● The request:
Rewrite the records below, switching "Analysis" to "Reports" wherever it occurs and leaving everything else unchanged.

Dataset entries
[start]

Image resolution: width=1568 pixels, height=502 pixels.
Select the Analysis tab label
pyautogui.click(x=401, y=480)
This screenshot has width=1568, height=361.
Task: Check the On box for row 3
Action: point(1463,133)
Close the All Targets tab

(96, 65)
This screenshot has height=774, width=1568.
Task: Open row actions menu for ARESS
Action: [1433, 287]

[end]

● Full output:
Image resolution: width=1568 pixels, height=502 pixels.
Select the Reports tab label
pyautogui.click(x=401, y=480)
This screenshot has width=1568, height=361.
Task: Check the On box for row 3
Action: point(1463,133)
Close the All Targets tab

(96, 65)
This screenshot has height=774, width=1568.
Task: Open row actions menu for ARESS
Action: [1433, 287]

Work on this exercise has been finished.